📖 Readme: How to see my language on Common Voice

Hi @jumasheff I consulted with our legal team to make sure I was giving you the best answer and they let me know that CC0 is a dedication to the public domain (to the maximum extent possible). In fact, the license is called “Public Domain Dedication.” Let me know if you have any specific questions about this or would like further clarification.

1 Like

I want to note that we have just launched the sentence collection tool

In Spanish we have collected enough sentences and reviewed them and translated the website, but the language is still not enabled for voice recording. When will Spanish be enabled for voice recording?

That’s awesome to hear! Atm I still have to run a script & redeploy to make a language available. I’ll try to get that done this week.

Salute! Pote io traducer iste communication in interlingua? Gratias. Vos pote responder in: anglese, italiano, espaniol, francese o portugese. Gratias.

1 Like

A post was split to a new topic: Add tamazigh language

2 posts were merged into an existing topic: Hindi locale

Since the bn-Wikipedia scraping is on hold for the rust-punkt issue. Meanwhile, I would like to know about the legality of using sentences from other public domain sources for the mainly for the Bengali languge such as:


which may be a bit problematic legally but the quality of the data is good in the sense that its scrapped from the web hence contains actual coloquial language. And this corpus contains data for most languages.

The other is
https://cse.iitkgp.ac.in/~pabitra/shruti_corpus.html

this is another CC0 data set collected by a university to help evaluation of automatic speech recognition systems. Hence can be a good validation data set.

OSCAR was actually already suggested in the past, but for legal reasons a decision has been made not to utilise it. See Using OSCAR corpus sentences . I would have to invest a bit more time into checking the second source you provided to be able to provide some valid input regarding that, but at first glance it seems more like an already complete unrelated voice dataset, and not like a great source of sentences for common voice.
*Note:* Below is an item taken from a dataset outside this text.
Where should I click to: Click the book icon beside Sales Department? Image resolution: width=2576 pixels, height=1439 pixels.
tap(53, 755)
Yeah its an already completed dataset. Can’t it be used as a test data set?

Sure it can, but it should not become part of common voice. You can link to it from common voice, but including the data into common voice would only cause confusion and potentially data duplication for multi-dataset applications.
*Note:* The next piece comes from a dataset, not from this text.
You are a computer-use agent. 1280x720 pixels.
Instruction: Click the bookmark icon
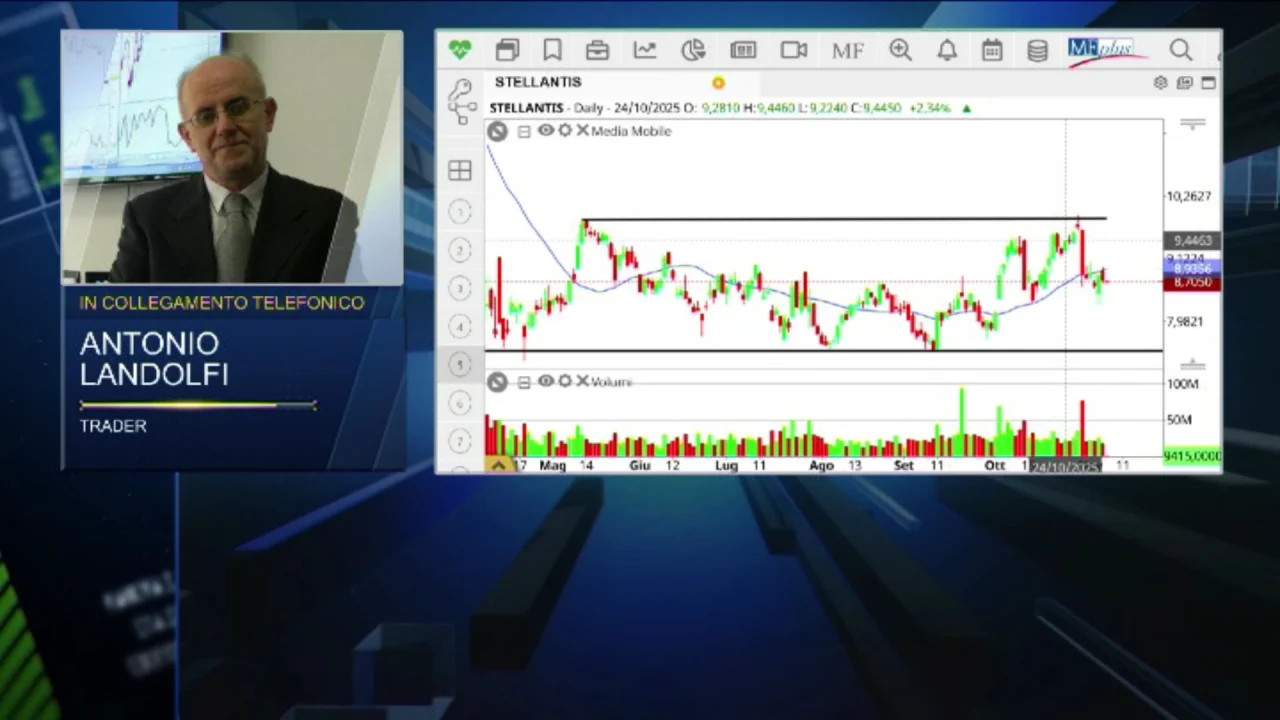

@Adrijaned Is wikisource a good source ? I see that public domain means different in different countries, Can you clarify if the text is public domain in US can be used for common voice ? This can be a good source, https://bn.wikisource.org/wiki/লেখক:রবীন্দ্রনাথ_ঠাকুর but adding them manually through sentence collector will be a huge work :confused:

WikiSource can be a good source, and I agree that manually pulling sentences from there is tedious (been there, done that). If you could make a script to automatically extract viable sentences from WikiSource, then those could in theory go through the same validation process as Wikipedia extractions. So, if you can make such a script to go through wikisource and extract viable sentences one per line into a new file, then go ahead and we will sort something out later. Otherwise, writing such script will take a fair bit of effort and time from other people involved, so it could very well still be a long while until that gets done. Have you though about getting a Wikipedia extraction for bengali done in the meantime instead? That one is somewhat functional and should be significantly less effort. (https://github.com/Common-Voice/cv-sentence-extractor)
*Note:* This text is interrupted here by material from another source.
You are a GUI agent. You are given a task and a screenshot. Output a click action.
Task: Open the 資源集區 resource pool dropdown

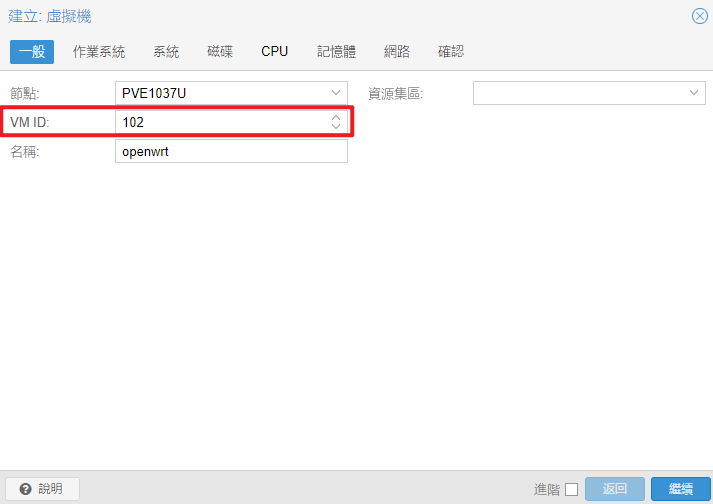pos(694,93)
Let me try out the wiki extractor once more, seems like there is a fix for sentence terminator, will let you know the results in couple of days

As you can see from the discussions here the issue is that the rust-punk tokenizer is not even trained for languages like Bengali, it falls back to English for tokenizing, as explained by @Arijit_Mukherjee before. Until and unless a new tokenizer is introduced with wider support Wikipedia extraction for most languages seems like a futile exercise. I don’t think the addition of a choice of punctuation character will solve all problems.

Did all of that back in 2018 and still waiting to get a response from the moderators.

1 Like

Actually we have a lot of books from really famous writers(read Nobel laureates) that are in public domain. As I explained before their works are made public by the Indian govt 60 years after their death. Those works are present in archive.org. Can you do a bulk dump after going through the statistical quality check guidelines? And @heyhillary can you make a read me thread seperately for Bangla. Otherwise this is gonna get geared towards one language.

Yeah - I can would you be happy to be the moderator for Bangla sub-thread on discourse ?

Yes that would be great! Thank you. And if you have a moderator guidelines, please let me know.

Hey Mainak, I’ve requested getting a Bengali/Bangal subthread for discourse and will update you when it’s available.

Also this information has been also added to the Common Voice Platform on the About Page. Bengali isn’t fully localised: https://commonvoice.mozilla.org/bn/about

If you would be happy to localise this page please create a pontoon account -> then localise via this link https://pontoon.mozilla.org/bn/common-voice/

If you have any questions please let me know.